=== Section Start ===

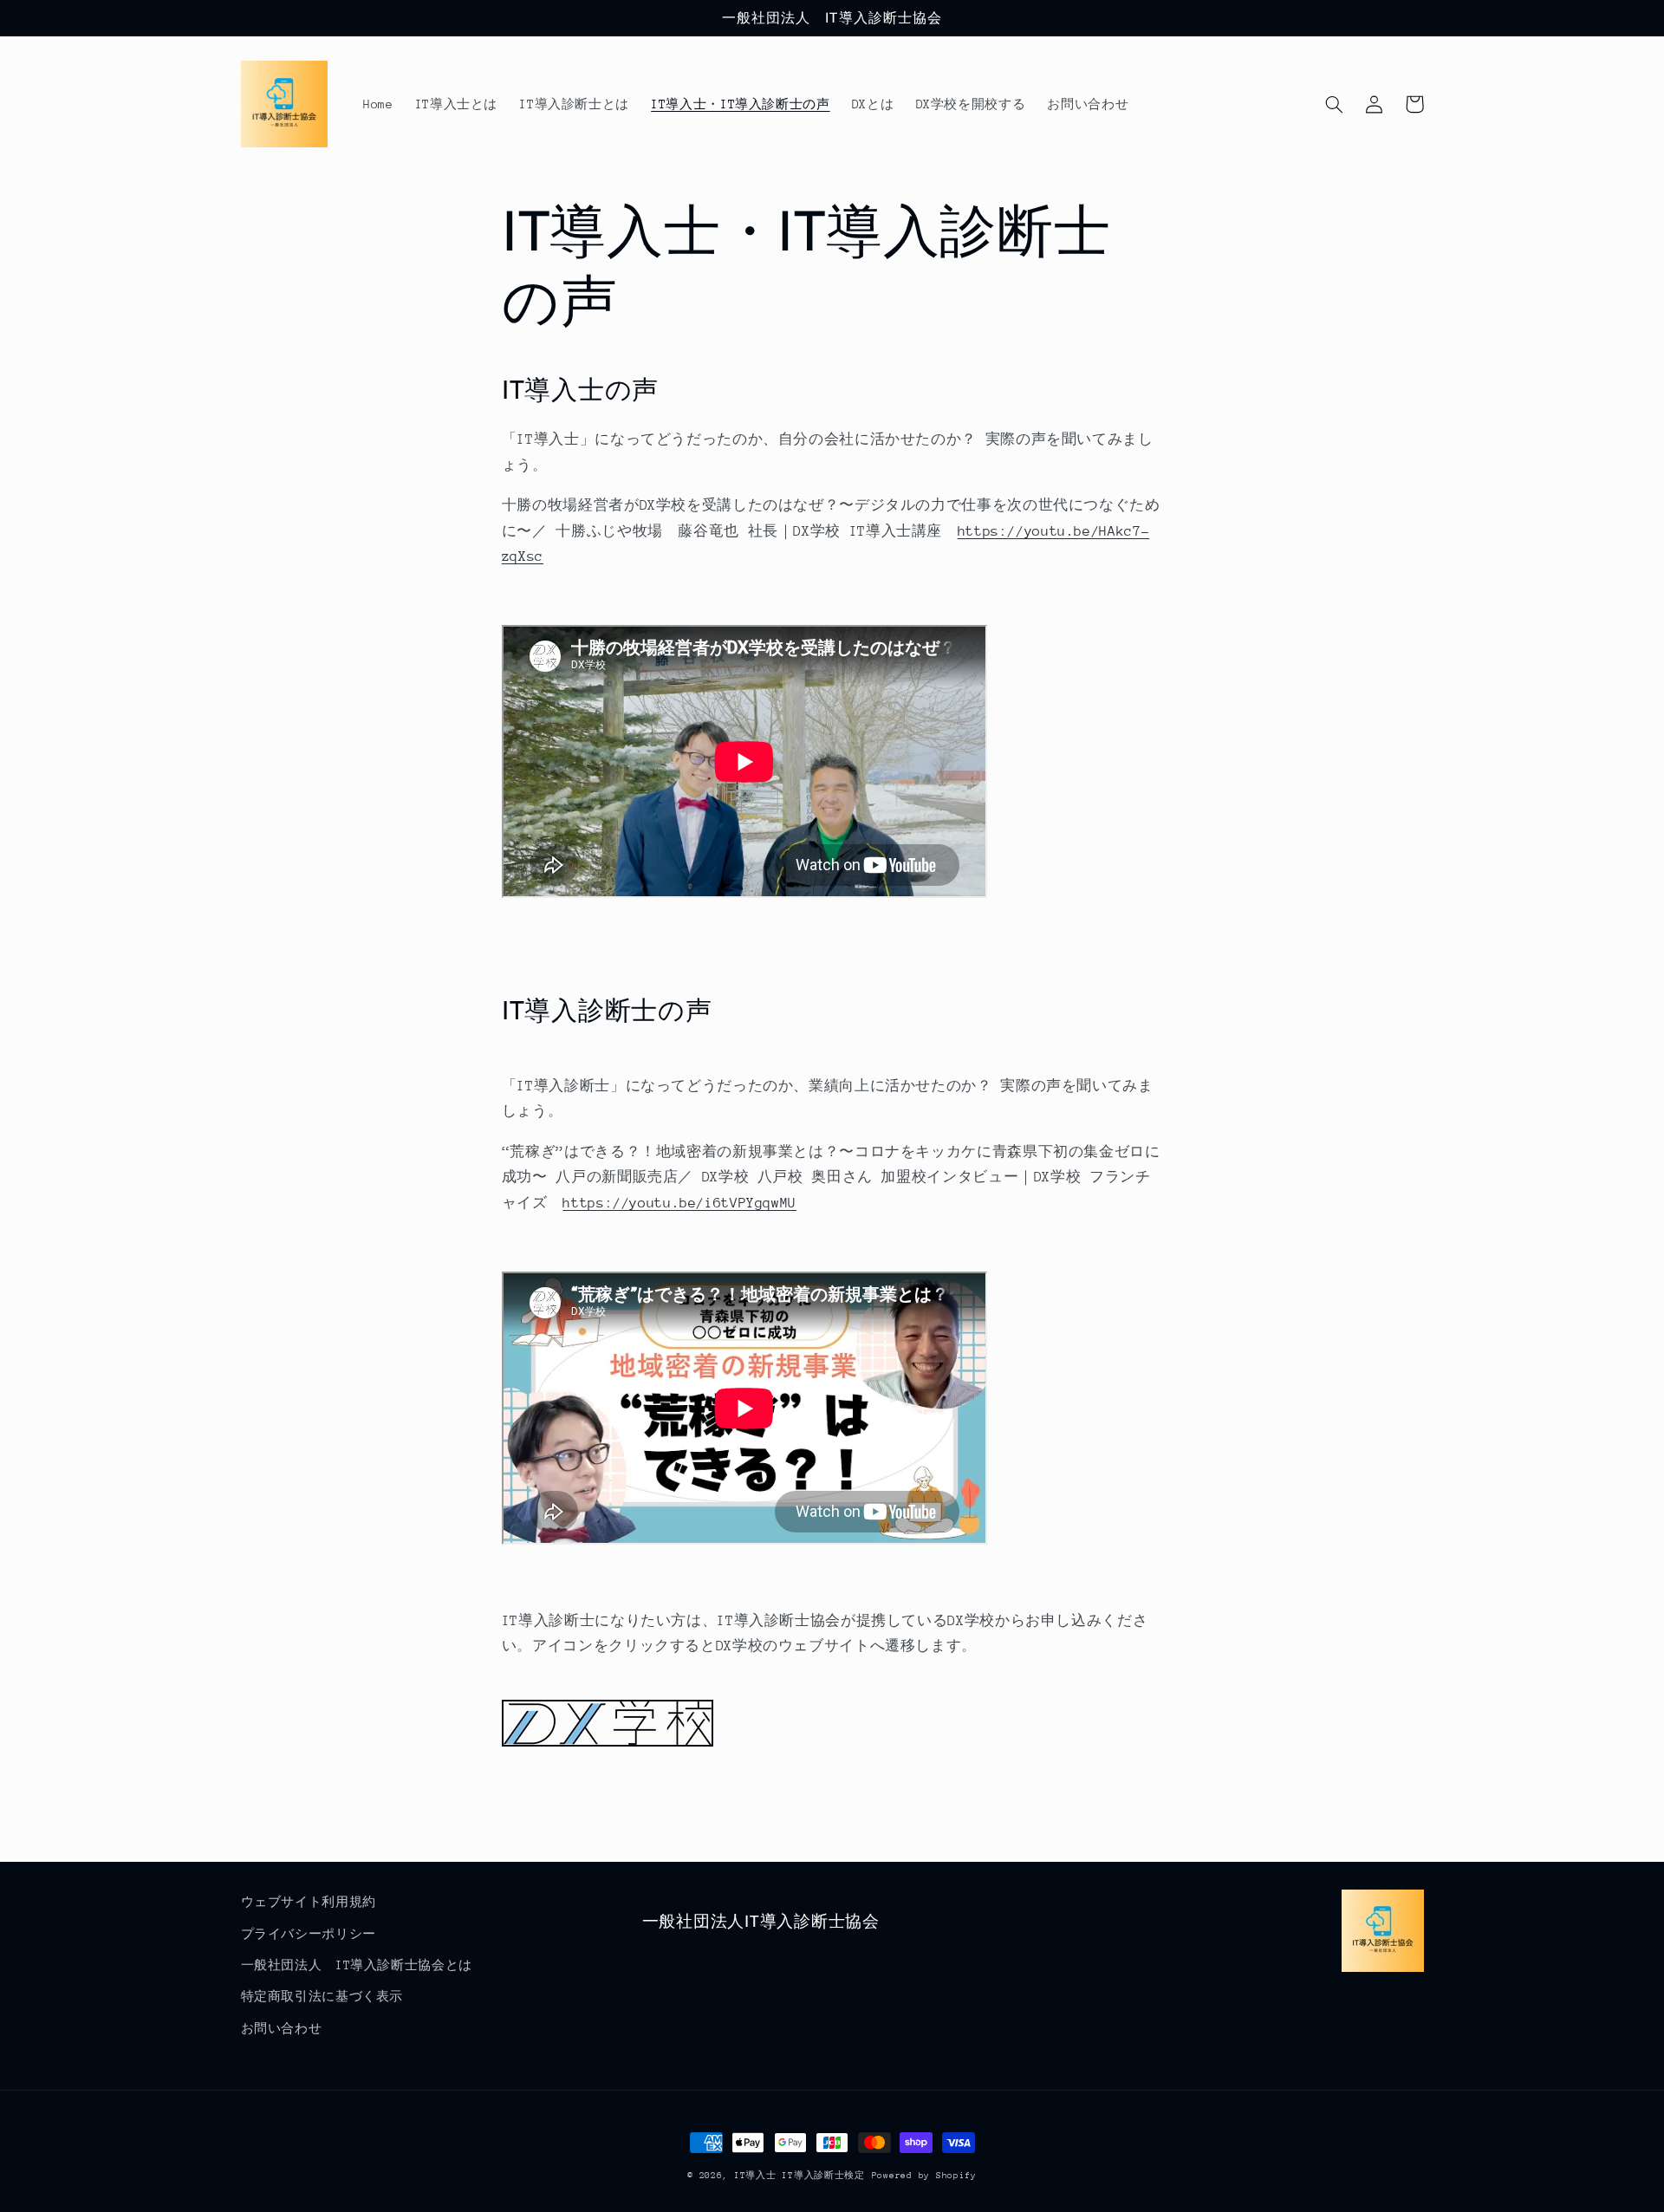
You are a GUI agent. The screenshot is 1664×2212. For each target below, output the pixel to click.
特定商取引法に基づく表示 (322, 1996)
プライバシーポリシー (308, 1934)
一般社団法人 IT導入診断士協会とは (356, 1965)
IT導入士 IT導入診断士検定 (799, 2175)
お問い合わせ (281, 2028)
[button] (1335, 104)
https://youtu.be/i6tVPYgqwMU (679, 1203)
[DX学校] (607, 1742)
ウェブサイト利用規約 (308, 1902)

=== Section End ===
=== Section Start ===

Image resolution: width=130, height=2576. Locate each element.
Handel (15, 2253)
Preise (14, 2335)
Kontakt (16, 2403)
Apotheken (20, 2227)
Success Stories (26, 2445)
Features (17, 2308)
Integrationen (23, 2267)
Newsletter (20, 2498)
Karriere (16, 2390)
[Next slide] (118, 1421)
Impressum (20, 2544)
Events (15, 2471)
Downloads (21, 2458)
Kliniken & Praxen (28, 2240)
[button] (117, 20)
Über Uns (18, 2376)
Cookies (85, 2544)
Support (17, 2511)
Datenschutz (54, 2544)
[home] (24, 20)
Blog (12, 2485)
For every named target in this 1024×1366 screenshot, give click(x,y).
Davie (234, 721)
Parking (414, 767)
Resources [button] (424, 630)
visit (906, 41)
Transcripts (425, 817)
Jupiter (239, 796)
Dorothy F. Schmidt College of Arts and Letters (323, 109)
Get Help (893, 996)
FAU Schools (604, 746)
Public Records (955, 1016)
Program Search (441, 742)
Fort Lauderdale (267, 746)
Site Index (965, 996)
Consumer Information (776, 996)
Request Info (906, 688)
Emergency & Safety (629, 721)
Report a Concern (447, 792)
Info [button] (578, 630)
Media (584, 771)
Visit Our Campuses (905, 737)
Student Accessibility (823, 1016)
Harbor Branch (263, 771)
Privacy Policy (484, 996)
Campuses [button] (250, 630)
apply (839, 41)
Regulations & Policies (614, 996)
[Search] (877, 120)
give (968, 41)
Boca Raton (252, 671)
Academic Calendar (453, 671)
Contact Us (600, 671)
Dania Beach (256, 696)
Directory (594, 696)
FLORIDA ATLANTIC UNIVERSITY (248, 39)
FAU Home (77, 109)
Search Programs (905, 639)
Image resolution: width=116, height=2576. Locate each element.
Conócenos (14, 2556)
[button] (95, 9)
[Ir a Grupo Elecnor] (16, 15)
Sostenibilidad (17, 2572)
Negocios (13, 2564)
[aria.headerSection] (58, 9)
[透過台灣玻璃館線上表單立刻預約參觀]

=== Section End ===
=== Section Start ===

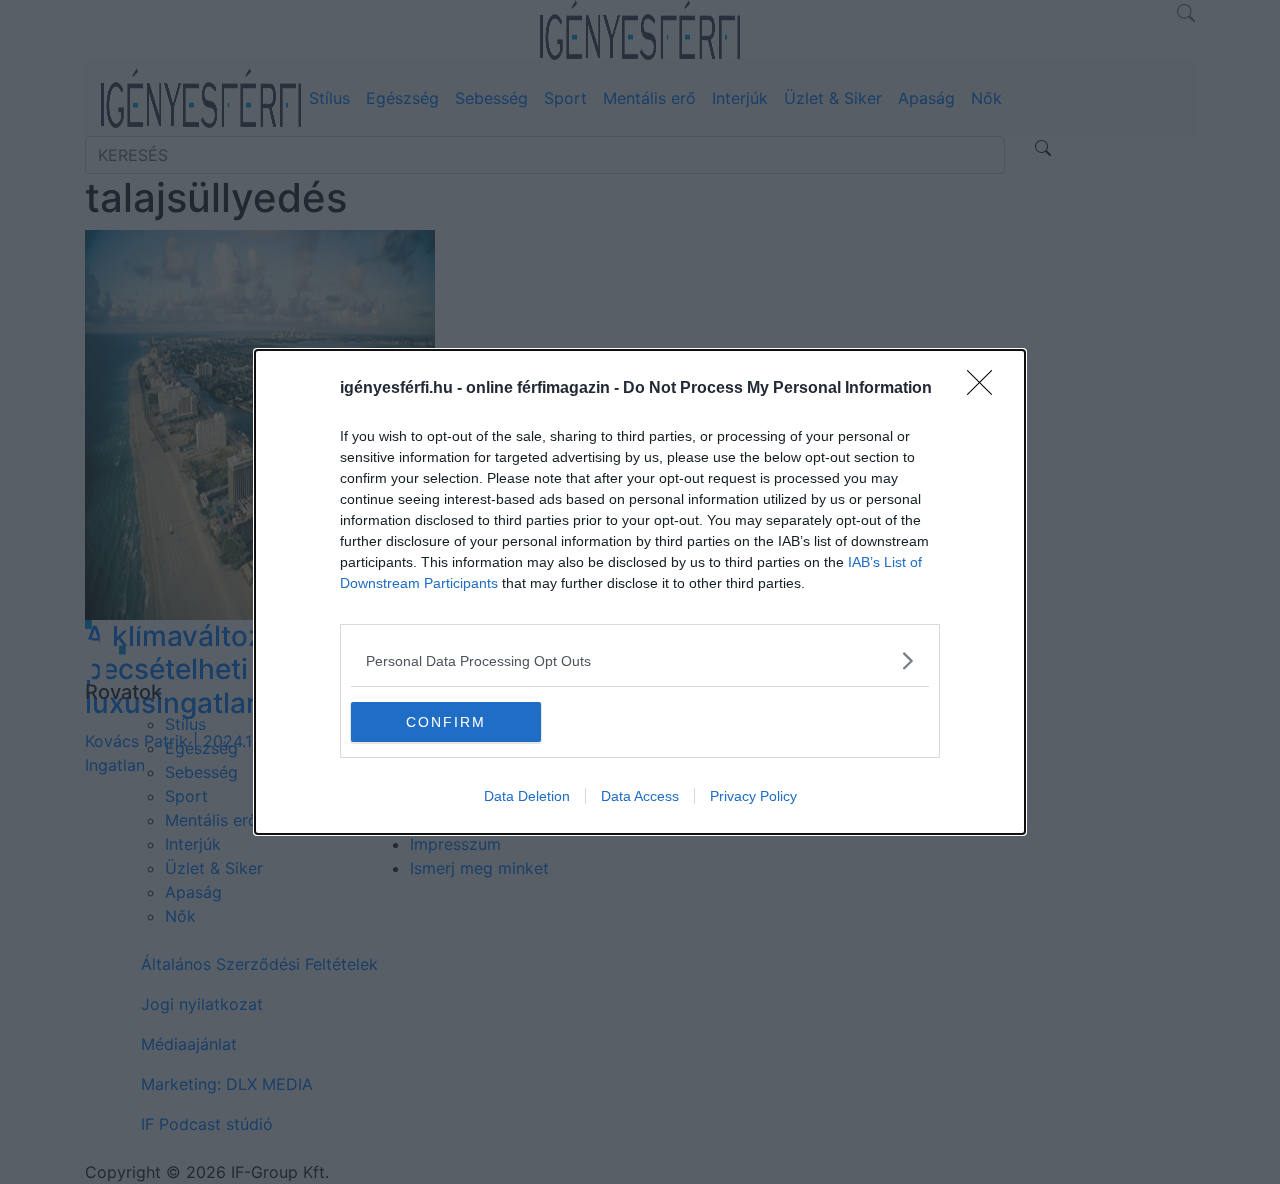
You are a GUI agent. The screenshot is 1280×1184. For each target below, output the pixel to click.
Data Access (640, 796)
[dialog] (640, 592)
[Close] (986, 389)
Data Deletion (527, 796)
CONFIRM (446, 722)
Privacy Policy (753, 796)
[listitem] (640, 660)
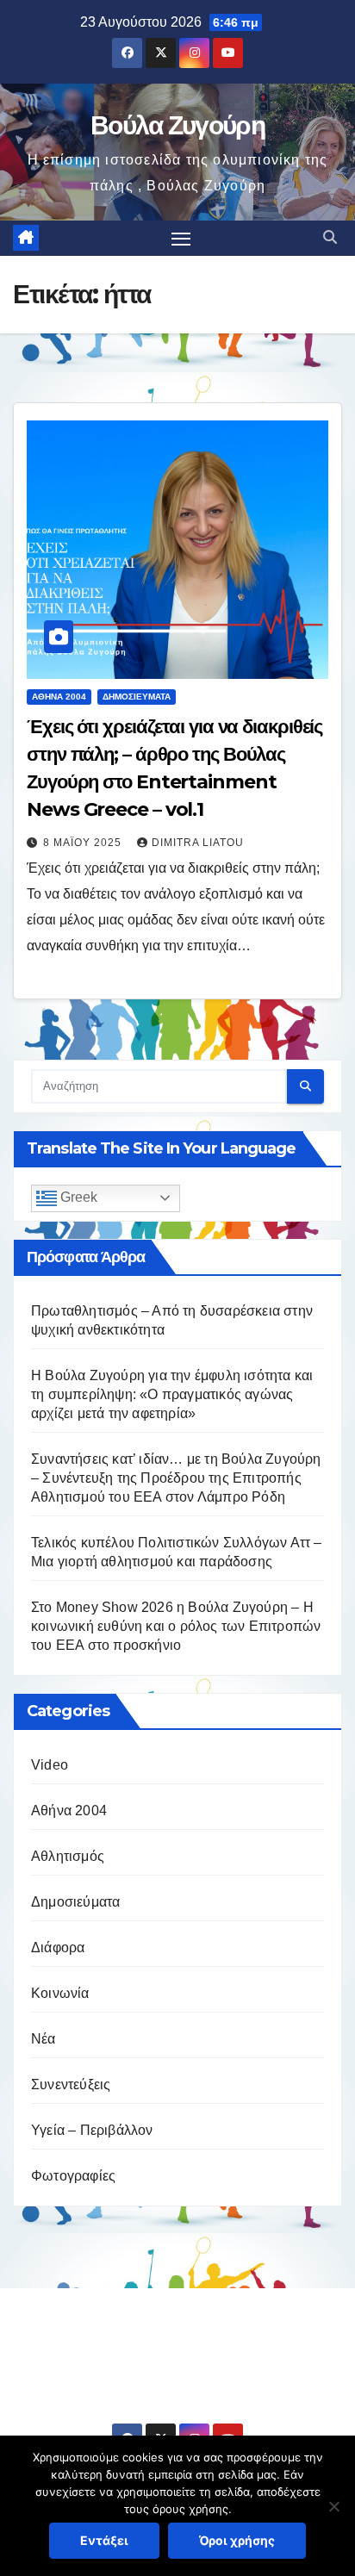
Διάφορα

=== Section End ===

• _ACTION ITEM_
Copy the stretch of the records above that runs from the line with "Image resolution: width=116, height=2576." through the line with "[透過台灣玻璃館線上表單立刻預約參觀]". Both end lines belong in the copy, and nothing else does.

• _ANSWER FOR THIS EXERCISE_
Image resolution: width=116, height=2576. Locate each element.
Conócenos (14, 2556)
[button] (95, 9)
[Ir a Grupo Elecnor] (16, 15)
Sostenibilidad (17, 2572)
Negocios (13, 2564)
[aria.headerSection] (58, 9)
[透過台灣玻璃館線上表單立刻預約參觀]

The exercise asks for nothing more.